The biological role of pre-existing SARS-CoV-2 S-cross-reactive CD4+ T cells in 34% of HD remains unclear for now. However, these cells may represent the key to understanding the vastly divergent manifestations of SARS-CoV-2 disease courses, and particularly the suspected 179 high rate of asymptomatic infections in children and young adults assuming that these S-crossreactive CD4+ T cells have a protective role in SARS-CoV-2 infection. Since children and young adults have on average more frequent social contacts than the elderly, one might expect a higher transmission rate and HCoV prevalence in the former. This assumption would need to be investigated in future longitudinal studies assessing the presence of pre-existing SARS-CoV2-cross-reactive CD4+ T cells and their impact on the susceptibility to SARS-CoV-2 infcetion  and age-realted clinical outcomes of COVID-19. SARS-CoV neutralizing antibodies are associated with convalescence, and they have been detected 12 months after disease. However, the durability of neutralizing antibody responses 188 against SARS-CoV-2 currently remains unknown. Antibodies against HCoV can wane within 18 months after infection, although HCoV re-infection is accompanied by low-level and shortlived virus shedding with only mild symptoms of short duration pointing towards residual immunity…

 ABBREVIATIONS

REFERENCES

Braun et al (2020) Presence of SARS-CoV-2-reactive T cells in COVID-19 patients and healthy 2 donors, Nature, July 29, 2020. doi: https://doi.org/10.1038/s41586-020-2598-9

Meirson et al (2020) Structural basis of SARS-CoV-2 spike protein induced by ACE2, bioRxiv preprint doi: https://doi.org/10.1101/2020.05.24.113175.

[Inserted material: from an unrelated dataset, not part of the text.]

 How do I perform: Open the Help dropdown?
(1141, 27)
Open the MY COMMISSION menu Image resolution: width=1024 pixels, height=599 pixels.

Rahman et al (2020) Epitope-based chimeric peptide vaccine design against S, M and E proteins of SARS-CoV-2, the etiologic agent of COVID-19 pandemic: an in silico approach, July 27, 2020, https://peerj.com/articles/9572/

Sette and Crotty (2020) Pre-existing immunity to SARS-Co-2: the knowns and unknowns, Nature Reviews, Immunology.  Vol 20, p 457. Plus the correction.